PROVIDED PASSAGE:
---*---
So where does that leave us?
Well, it seems that if we want to understand prescription drug expenditures in Medicare, we ought to start by looking into brands, and maybe specialty drugs. Clearly, getting the price right on those therapies is critical to getting the overall price to the program correct. Fortunately for us in attempting to keep this report short, the trade association for pharmacy benefit managers (PBMs), the Pharmaceutical Care Management Association (PCMA) has already offered an answer, by telling us that; namely, “pharmaceutical companies alone set and raise drug prices.”
Case closed, drug affordability solved.
Well despite that PCMA is basing their statement off an interpretation of a January 2022 CBO report, it’s probably best that someone at least check the work, because we have found drug pricing to be pretty complicated, and the nuance we have observed doesn’t generally lend itself to easy answers. So, rather than engage in a hollow dismissal of someone’s premise because of their backgrounds, we felt some good, transparent, data-based analysis may help confirm what’s actually happening with drug prices.
The basis of rising costs in Medicare Part D
If, in fact, the sole parties responsible for rising drug costs in Medicare Part D are pharmaceutical companies, then a quick check of the top 10 drugs in Medicare Part D should be sufficient to check the PCMA conclusions derived from the CBO math, so to speak. According to the dashboard, the most costly Part D medications in 2020 were (in descending order) Eliquis, Revlimid, Xarelto, Januvia, Trulicity, Imbruvica, Lantus Solostar, Jardiance, Humira, and Ibrance (Figure 8). In total, these 10 medications represent a whopping $39.4 billion of gross drug expenditures in 2020 (or 20% of the overall gross spending).
---*---
SUPPLIED MATERIAL:
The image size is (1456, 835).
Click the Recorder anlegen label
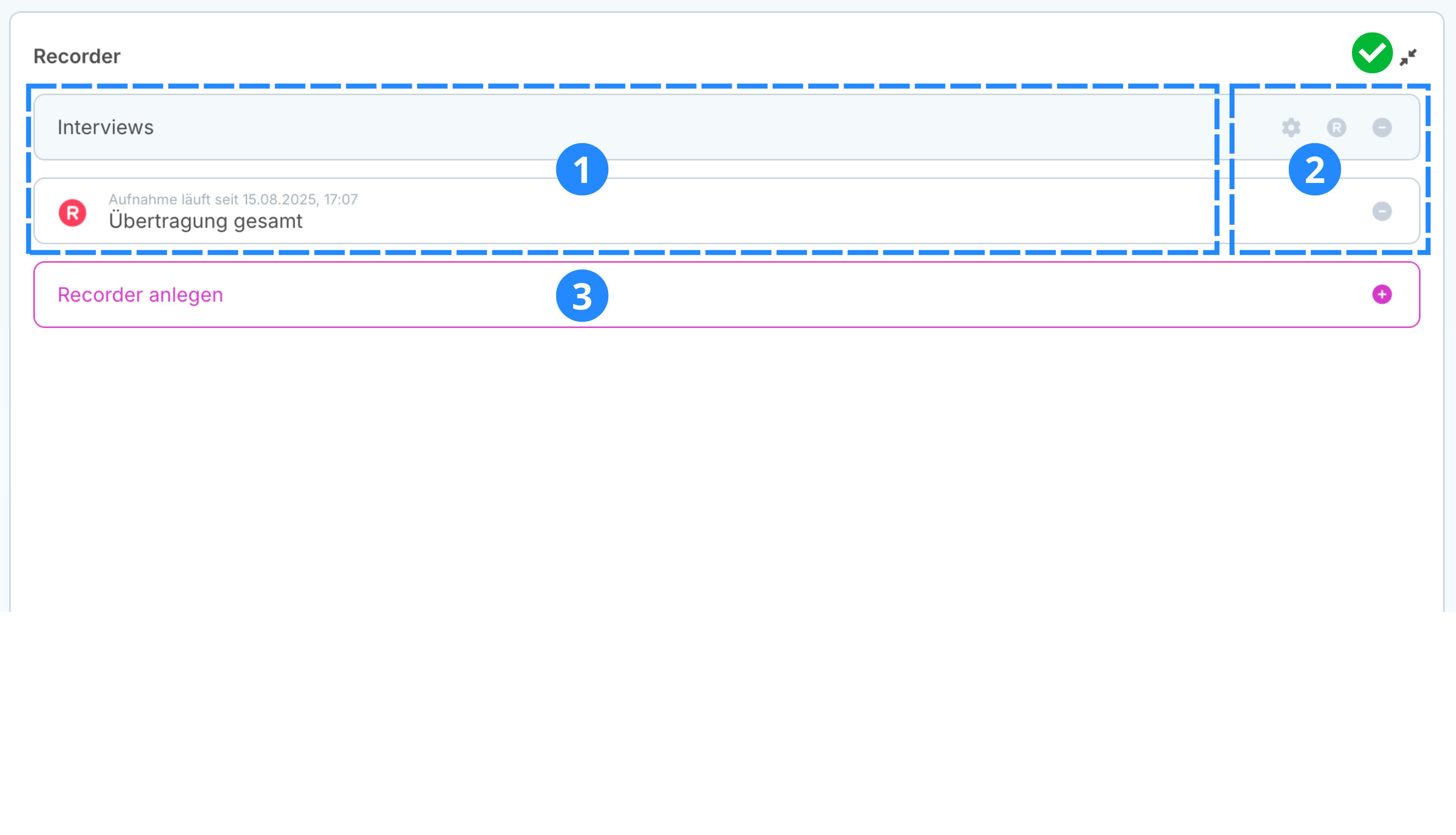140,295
---*---
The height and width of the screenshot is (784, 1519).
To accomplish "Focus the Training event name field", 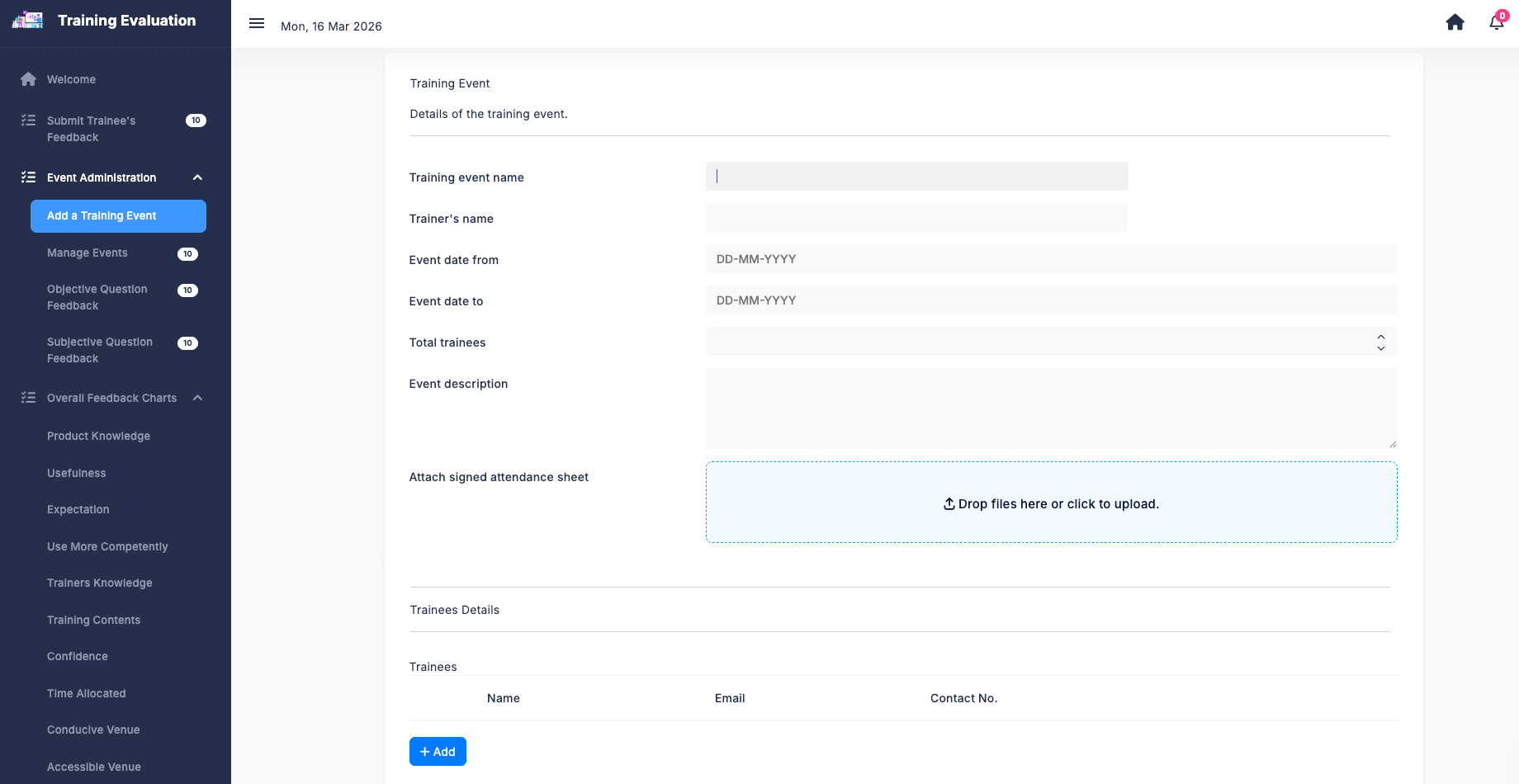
---*---
WHAT TO DO:
1. In the Medicare Part D drug pricing passage, which medication tops the list of the most costly Part D drugs in 2020?
2. Please explain, in one to three sentences, why the authors of the Medicare Part D drug pricing passage decided to check PCMA's conclusion instead of accepting it.
3. Based on the Medicare Part D drug pricing passage, mark each statement yes or no, and quote the exact words of the passage that settle it.
(a) The ten costliest Part D medications made up $39.4 billion of gross drug expenditures in 2020.
(b) PCMA is the trade association for pharmaceutical manufacturers.
(c) PCMA's statement rests on an interpretation of a January 2022 CBO report.

RESPONSES:
1. Eliquis.

2. The authors found drug pricing to be complicated, and the nuance they observed doesn't generally lend itself to easy answers. Rather than dismiss PCMA's premise because of its background, they thought transparent, data-based analysis could confirm what is actually happening with drug prices.

3.
(a) Yes: "these 10 medications represent a whopping $39.4 billion of gross drug expenditures in 2020"
(b) No: "the trade association for pharmacy benefit managers (PBMs)"
(c) Yes: "PCMA is basing their statement off an interpretation of a January 2022 CBO report"